Jio Studios acquired the international distribution rights of the film and planned to release in Hindi, Tamil and Telugu languages. The film was further delayed due to the COVID-19 pandemic, and Rahman had planned to release directly through Netflix as theatres being shut down due to the lockdown, which also failed to happen. On 11 March 2021, the makers had announced that the film will be scheduled for a theatrical release on 16 April 2021.

Despite, restrictions due to second wave of coronavirus, Rahman insisted to release 99 Songs in theatres, as he stated that "it is a cinematic experience meant for the big screen". The film had a fragmented release with only its dubbed Tamil and Telugu versions released theatrically on 16 April. The original Hindi version had a fragmented release, as theatres in Mumbai and Delhi were shut in order to curb coronavirus pandemic. The special premiere of the Tamil version was held at Sathyam Cinemas in Chennai, which saw the attendance of Keerthy Suresh, Vijay Sethupathi, Gautham Vasudev Menon and Silambarasan. Many celebrities such as Dhanush and Rajinikanth amongst others in the film fraternity praised the film.

== Reception ==

M. Suganth, editor-in-chief of The Times of India gave three out of five stars saying, "even though the final portions, like the beginning, feel rushed, Rahman's entrancing music and the spectacular visuals keep us glued till the end." Similarly, Ronak Kotecha, writing for the same entertainment website, had stated, " '99 Songs' has all the elements of an emotional love story with music at its core. With better songs and more conviction in its execution, this one had all the potential to become a chart-topper." Avinash Ramachandran of The New Indian Express wrote, "With raw performers with a lot of talent, a stellar support cast, and Rahman’s brilliant music, 99 Songs could have been the Rockstar of our times. But courtesy a few missteps, it falls into that special category of Rahman films that we often see crop up on social media — films that don’t quite do justice to Rahman’s music."

Behindwoods gave 2.75 out of five and gave a verdict, "Innovations to a pre-existing template and AR Rahman's out of the world music makes '99 Songs' a worthy watch." Pradeep Kumar of The Hindu stated, "Rahman's debut effort as a writer falls way short of being an engaging film." Baradwaj Rangan of Film Companion South wrote, "The film is about music and its power to heal the world, to consume a person in a way they can’t really explain." Nandini Ramanath of Scroll.in wrote, "Despite an impressive performance by lead actor Ehan Bhat and several soulful tunes, 99 Songs is that rare beast – an uninvolving saga about the joys and healing power of music."

Saibal Chatterjee of NDTV gave two-and-a-half out of five saying, "99 Songs is a visual and musical treat infused with a sense of poise and repose. But its surface gloss cannot conceal the fact that it delivers far less than it promises." Udita Jhunjhunwala of Firstpost gave three out of five and summarised, "Ehan Bhat's impassioned performance in 99 Songs complements AR Rahman and the director's vision." Umesh Punwani of Koimoi gave one out of five and stated the film as a "melodious misfire." Moumita Bhattacharjee of Rediff.com gave two out of five stars saying, "mesmerising music distracts you from its sketchy screenplay and bland story." Urmila Bannerjee of BollywoodLife gave two out of five and stated, "AR Rahman tells a story loaded with emotions but sadly the execution does not leave a strong impression."

▶ [PROBLEMS AND TASKS]:
A – Summarize the 99 Songs excerpt in two sentences.
B – Return the part of the 99 Songs excerpt that opens with the words containing "Jio Studios acquired" and closes with "16 April 2021.".
Answer from the 99 Songs excerpt alone, without drawing on the rows or outside knowledge.

▶ [EXCERPTED RECORDS]:
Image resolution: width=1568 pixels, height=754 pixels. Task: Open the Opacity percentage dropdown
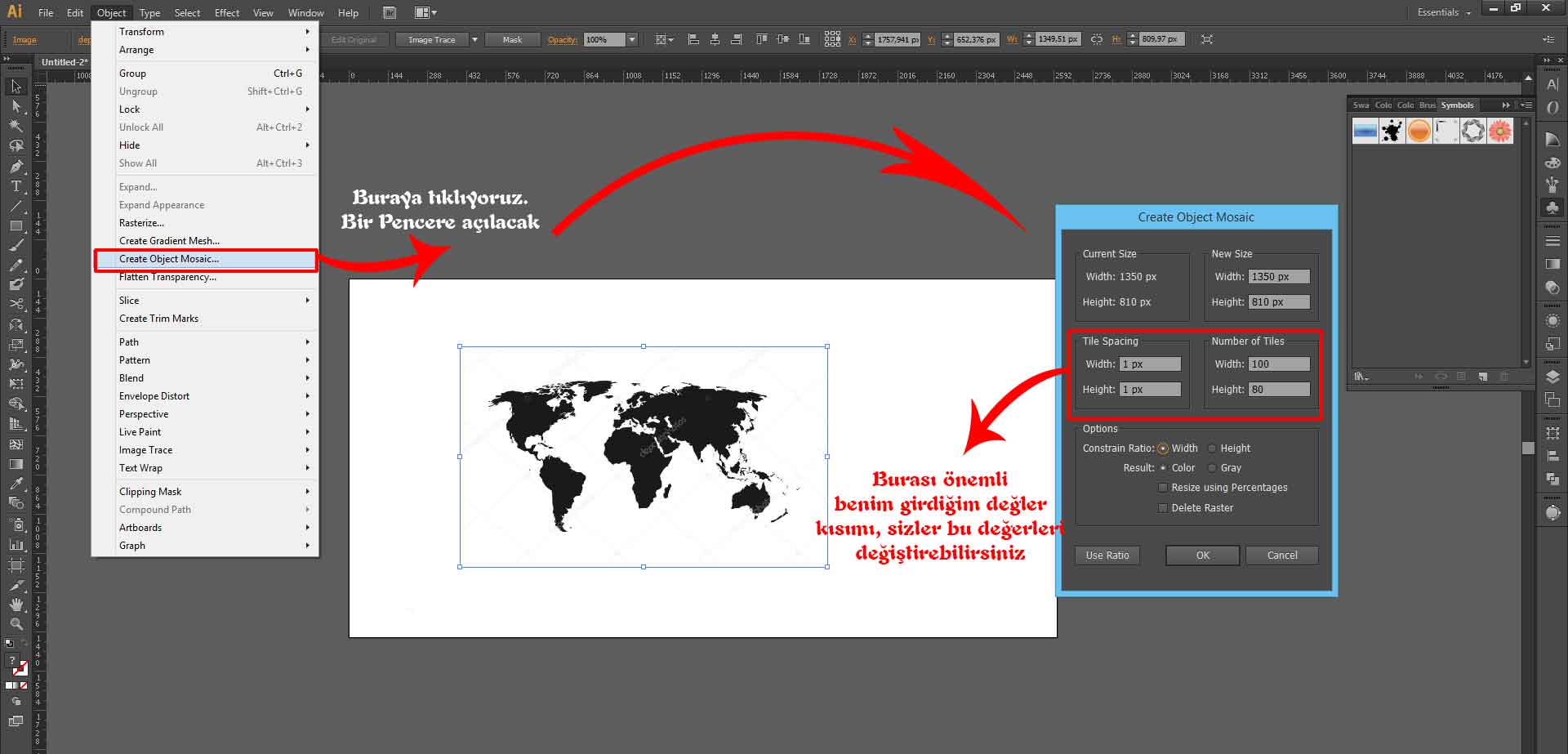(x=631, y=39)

---

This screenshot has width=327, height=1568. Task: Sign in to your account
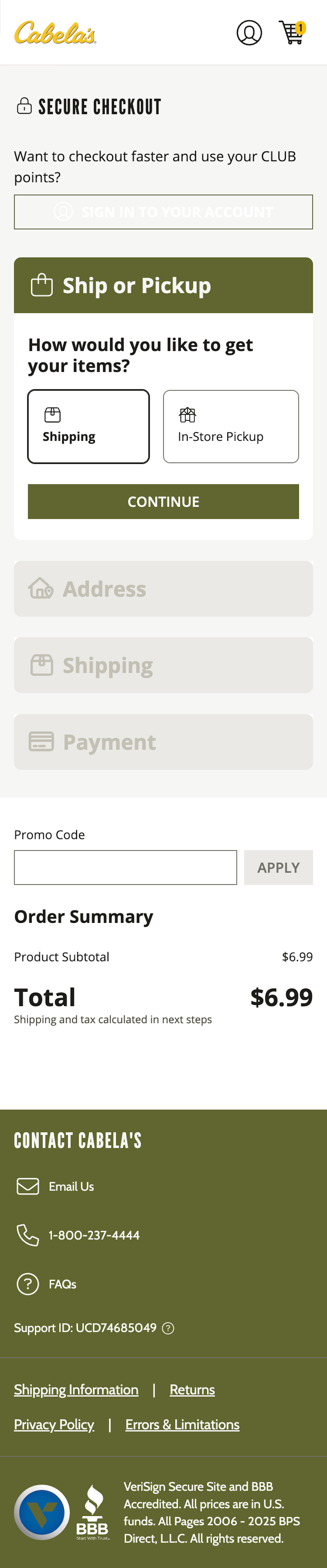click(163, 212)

▶ [RESPONSES]:
A – After pandemic delays, 99 Songs reached theaters on 16 April 2021 only in its dubbed Tamil and Telugu versions, while the original Hindi version had a fragmented release because theaters in Mumbai and Delhi were shut. Critics frequently praised Rahman's music, but many found fault with the film's execution, screenplay, or story.

B –
Jio Studios acquired the international distribution rights of the film and planned to release in Hindi, Tamil and Telugu languages. The film was further delayed due to the COVID-19 pandemic, and Rahman had planned to release directly through Netflix as theatres being shut down due to the lockdown, which also failed to happen. On 11 March 2021, the makers had announced that the film will be scheduled for a theatrical release on 16 April 2021.